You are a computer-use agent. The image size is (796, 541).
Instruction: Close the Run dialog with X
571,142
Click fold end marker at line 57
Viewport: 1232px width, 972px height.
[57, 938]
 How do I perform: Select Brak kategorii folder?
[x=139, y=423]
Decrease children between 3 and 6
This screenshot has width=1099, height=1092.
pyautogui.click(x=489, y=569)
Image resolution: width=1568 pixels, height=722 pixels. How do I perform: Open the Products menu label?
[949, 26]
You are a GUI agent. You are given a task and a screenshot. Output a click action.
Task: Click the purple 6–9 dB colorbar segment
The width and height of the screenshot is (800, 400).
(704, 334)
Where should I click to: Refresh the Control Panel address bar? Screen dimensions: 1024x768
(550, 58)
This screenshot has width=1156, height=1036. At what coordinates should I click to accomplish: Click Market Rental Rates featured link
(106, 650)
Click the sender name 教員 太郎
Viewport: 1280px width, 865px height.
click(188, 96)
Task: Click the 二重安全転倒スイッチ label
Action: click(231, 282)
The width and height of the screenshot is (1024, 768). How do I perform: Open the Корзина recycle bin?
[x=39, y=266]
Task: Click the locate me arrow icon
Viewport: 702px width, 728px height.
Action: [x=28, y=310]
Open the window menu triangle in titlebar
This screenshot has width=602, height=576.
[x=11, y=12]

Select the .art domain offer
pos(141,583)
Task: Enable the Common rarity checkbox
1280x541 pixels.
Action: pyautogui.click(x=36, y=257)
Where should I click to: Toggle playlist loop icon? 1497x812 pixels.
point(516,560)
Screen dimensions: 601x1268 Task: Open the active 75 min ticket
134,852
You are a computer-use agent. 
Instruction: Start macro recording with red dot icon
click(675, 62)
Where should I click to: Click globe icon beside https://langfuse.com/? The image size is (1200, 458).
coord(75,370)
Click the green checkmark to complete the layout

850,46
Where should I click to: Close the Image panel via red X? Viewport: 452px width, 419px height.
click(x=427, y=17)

[About this exercise]: From the line containing "Instruction: Start macro" to the last line of the listing, write everything out exactly. Nothing outside that stretch belongs.

[Result of this task]:
Instruction: Start macro recording with red dot icon
click(675, 62)
Where should I click to: Click globe icon beside https://langfuse.com/? The image size is (1200, 458).
coord(75,370)
Click the green checkmark to complete the layout

850,46
Where should I click to: Close the Image panel via red X? Viewport: 452px width, 419px height.
click(x=427, y=17)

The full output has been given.